WITH the new Worcester Parkway station due to open later this year, a lot of current rail users hope that the services through the city will get a lot better.

There is plenty for commuters to complain about; anyone who uses the railways regularly will experience one or more minor delays – say, up to 15 minutes – in most weeks.

And a couple of times a year, there will be more serious disruptions, with services being delayed – or even cancelled – one after another.

Reasons given for the delays have included mechanical failures on trains, faults with the signalling system or line-side equipment, shortage of train crews, and vandalism.

All these are things that the rail operating companies should be expected to deal with as a matter of course. They are the day-to-day difficulties to be expected if you are running a railway, and if you can’t cope with them, you should perhaps think about doing something else, instead of a operating public transport franchise.

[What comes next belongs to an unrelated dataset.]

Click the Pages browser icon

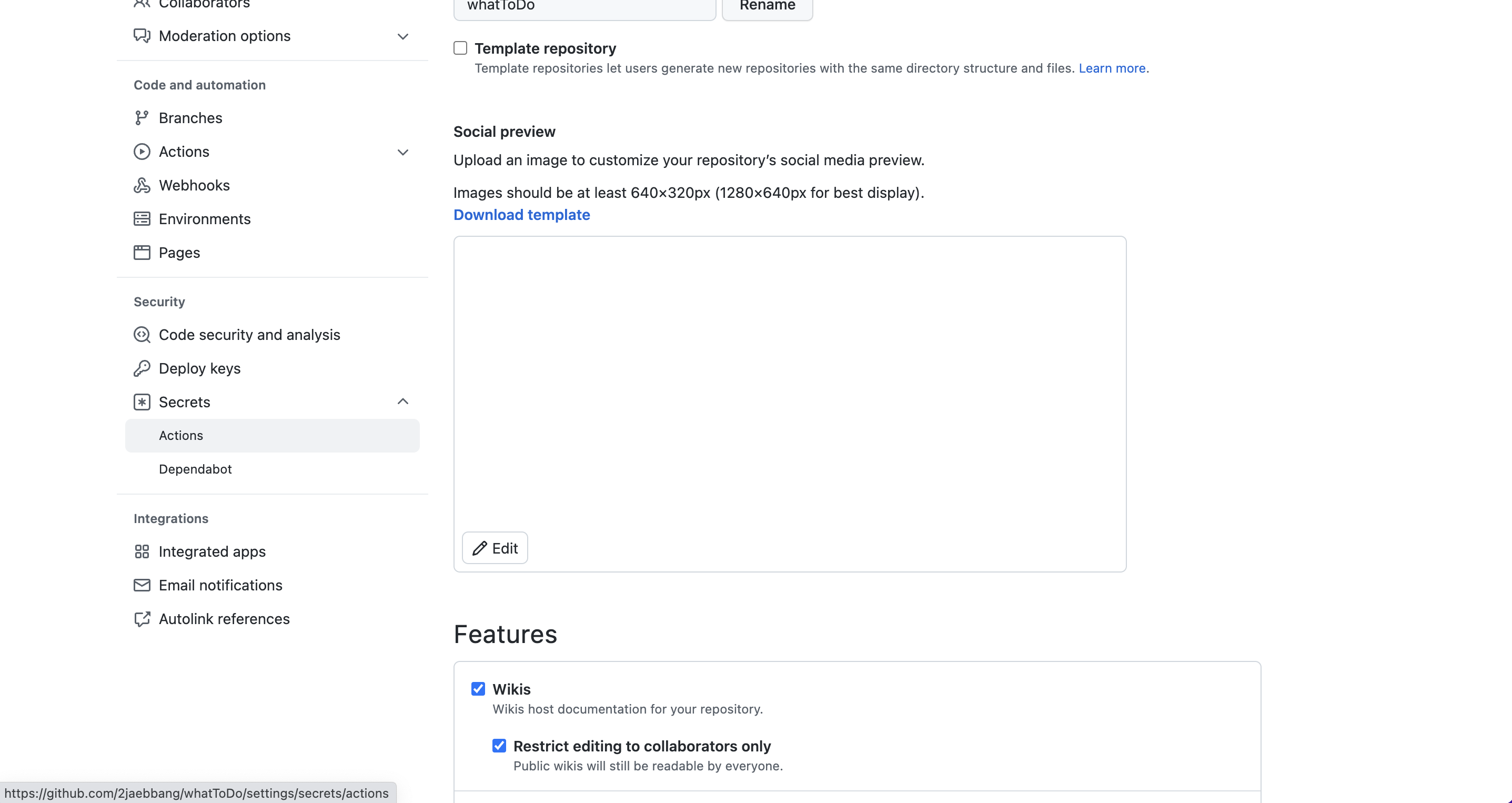tap(142, 253)
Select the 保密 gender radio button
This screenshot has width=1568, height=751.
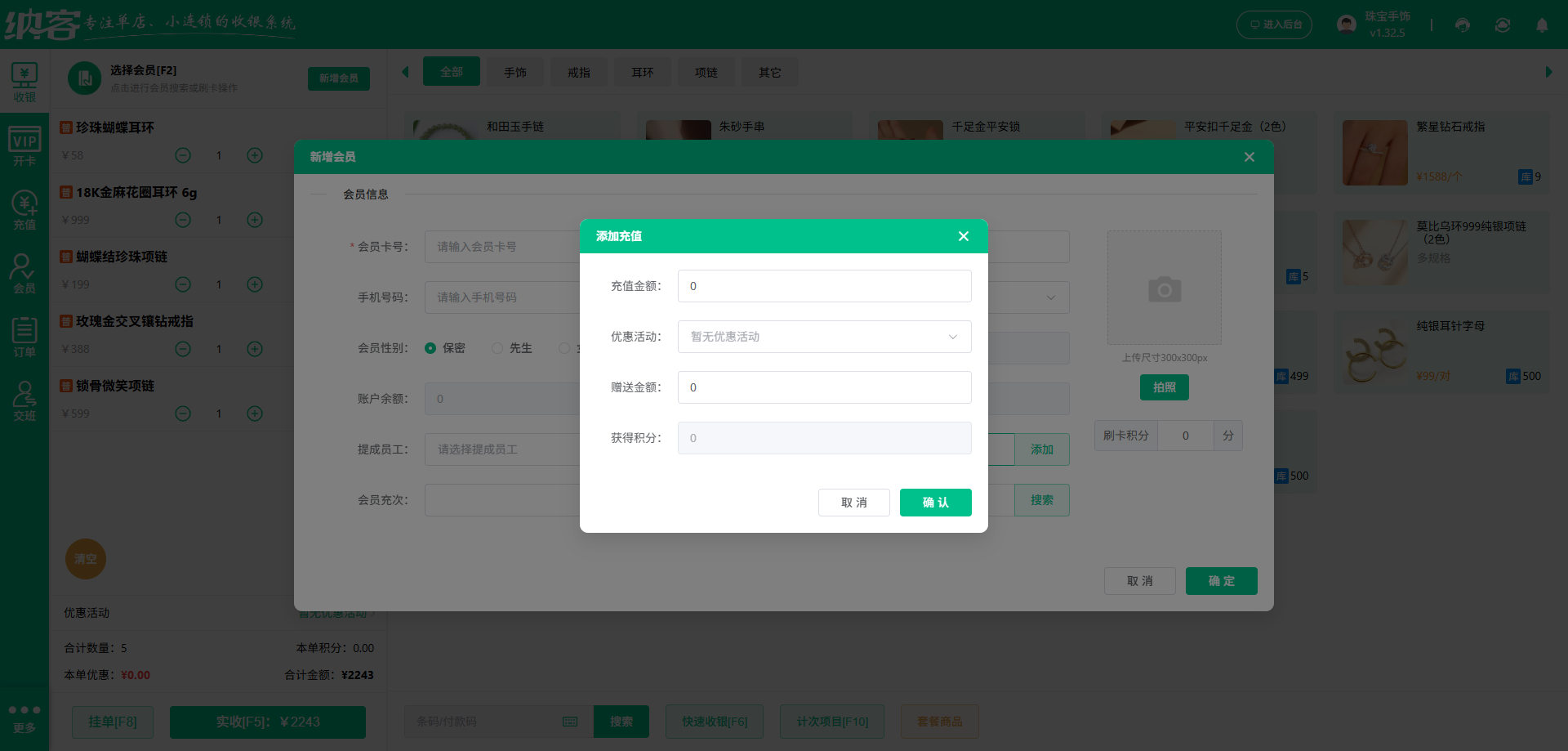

But the new station, just outside Worcester at the junction of the Cotswold Line towards Oxford and London and the line linking Birmingham with Bristol and beyond, will represent a major change to the local transport infrastructure.

It has not yet been revealed how its impact will be reflected in the new timetables that the rail companies serving it – notably Great Western and Cross Country – must already be devising. But commuters, from and to Worcester, may well be waiting anxiously to see that the services they use are not sacrificed in favour of flashier, more glamorous (in so far that public transport can be glamorous) long-distance services.

Rail use is steadily increasing, we are told, and that can only be a good thing if it makes our roads less congested.

But these services must be properly financed, and if the government wants the railways to run smoothly, it must be prepared to provide the finance needed to make that happen, to ensure the companies are fully staffed, that they have the resources to keep their trains in working order, and that the services that ordinary people rely on to get to and from work, to visit relatives, and for dozens of other reasons, run smoothly.

Now that the powers-that-be have given us Parkway, perhaps they can concentrate on that.